Reflections on my Week without Emojis

 “I’d like to reflect on what it might mean to be good stewards of language - what it might mean to retrieve words from the kinds of misuse, abuse, and distortion to which they’ve been subjected of late, and to reinvigorate them for use as bearers of truth and as instruments of love.” - Marilyn McEntyre, Caring for Words in a Culture of Lies

I have been following these daybook posts this Lent, written by Tamara Murphy, to help fully engage with the meaning of Lent and realize more and more my daily need for my Savior. I appreciate my friend’s thoughtfulness in putting together these posts, where she includes “Look” (some sort of visual), “Listen” (a meaningful song), “Read” (Scripture), “Pray” (some form of special prayer), and “Do” (a task for the day/week). The first four are relatively easy and quick to finish. The “Do” section actually takes more time and sacrifice (😱). But when I committed to “fully engage”, I decided that had to include the “Do” section of the posts, as well. This has brought me on a journey that I did not expect: showing me God’s mercy when confronted with my sin and overwhelming guilt, and removing my usual coping mechanisms so all I can do is turn to Jesus.

These are all posts for another day. Today, I just want to reflect on the weekly fast that we just completed, namely fasting from all emojis and any other replacements for language, like social media “likes”. At first I thought would be easy and a little bit silly, but it actually turned into a great experiment on love and language, and I would like to share a few of my reflections:

-I use social media “likes” as a form of laziness. I don’t want to comment about what I’m really thinking (“what a cute baby” or “I’ll be praying for you!”) so I just press “like” and move on. This past week, I had to be a lot more discerning. If I felt strongly enough to “like” something, I actually had to use the words! And being on the other side of posting, I know the words are actually a lot more meaningful than the number of “likes”.

-Sometimes I use emojis as a form of laziness, too. And sometimes I don’t! Sometimes I spend a few agonizing minutes trying to find just the right symbol (or series of symbols) to express exactly what I am feeling and/or doing. But how is the other person supposed to know the difference? The only way for a person to know I’ve put thought into what I am saying is to actually write out the words.

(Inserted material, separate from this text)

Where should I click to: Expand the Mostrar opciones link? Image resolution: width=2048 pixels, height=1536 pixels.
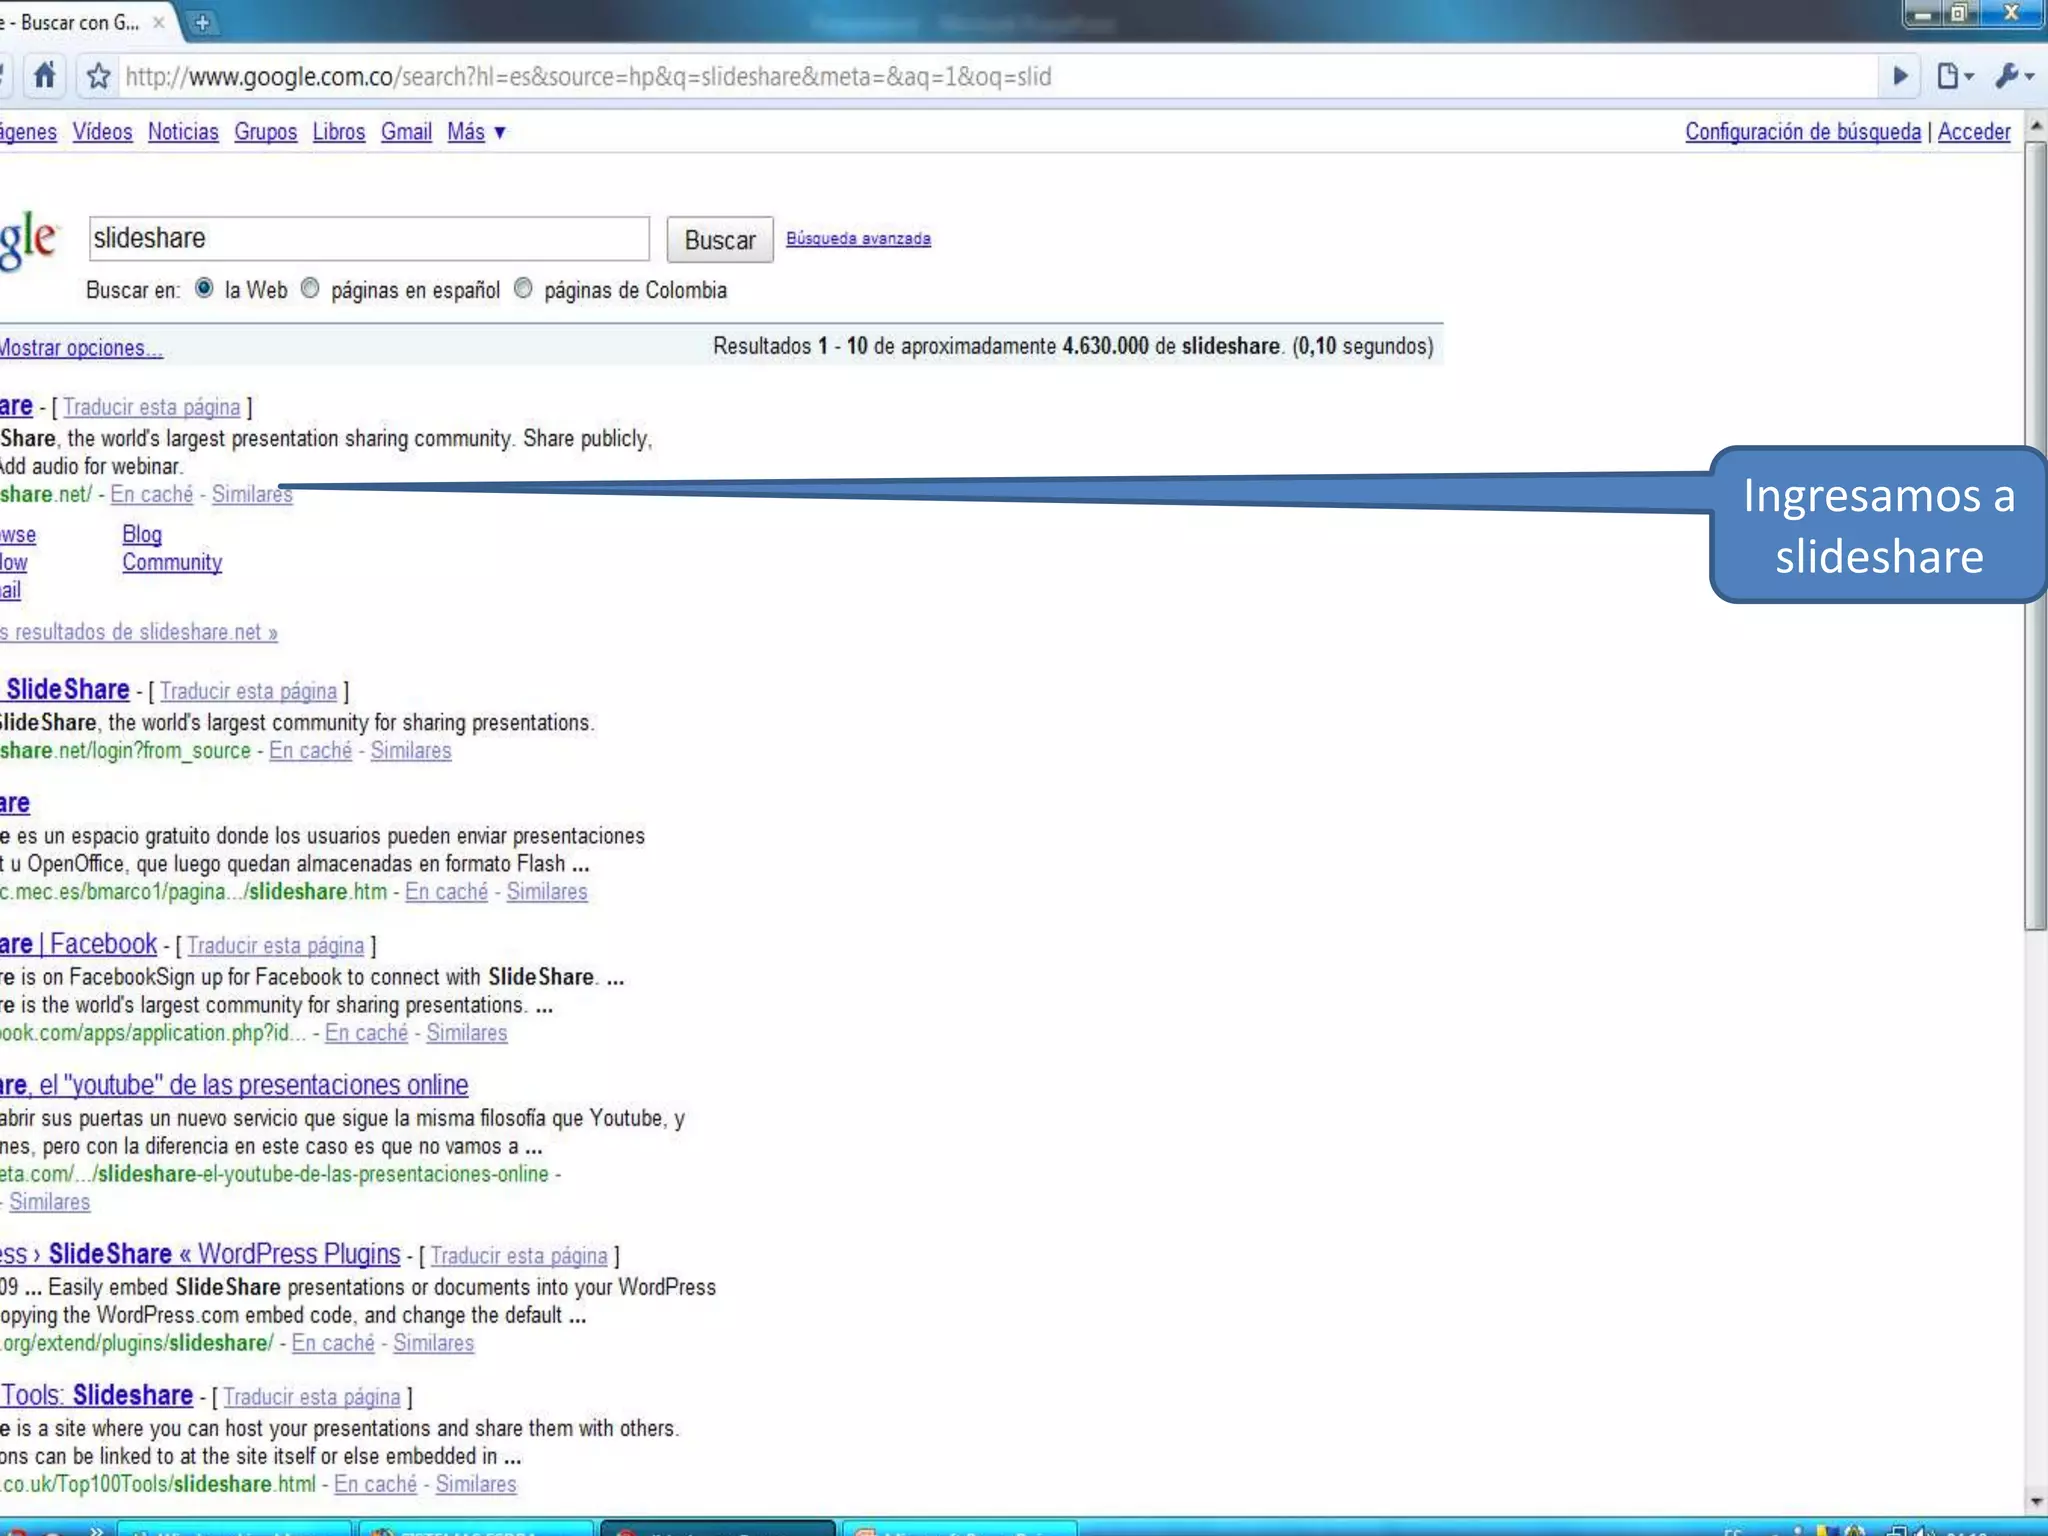click(80, 348)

-I had to express my feelings more than I am usually comfortable with. There are a lot of people that I love, but it feels much less vulnerable to just say “❤️” than to say “I love you.” Usually that’s what I mean when I add a “❤️”, but for some reason, I feel like I’m giving over more of me when I have to say the words.

-Text conversations last a lot longer! It’s just an easy way to end a conversation when you can jot off a quick “❤️😘”. That usually means “Love ya, bye” when you get that from me. But instead, I’d have to write: “I love you, friend. Hope you have a great day. I’ll see you tomorrow.” Etc etc etc. This actually led to some very sweet exchanges, but definitely not as convenient!


-My laziness knows no bounds. By the end, I had more and more conversations like this (mostly with my husband, who knew what I was doing):






I won’t be giving up emojis again any time soon, but I do think this helped me to realize how lazy I’ve become in my language. Emojis are fun and cute (and help to indicate joking when it’s hard to express that in texts!) but I want to make more of an effort to really tell people how I feel and show them the respect that they deserve.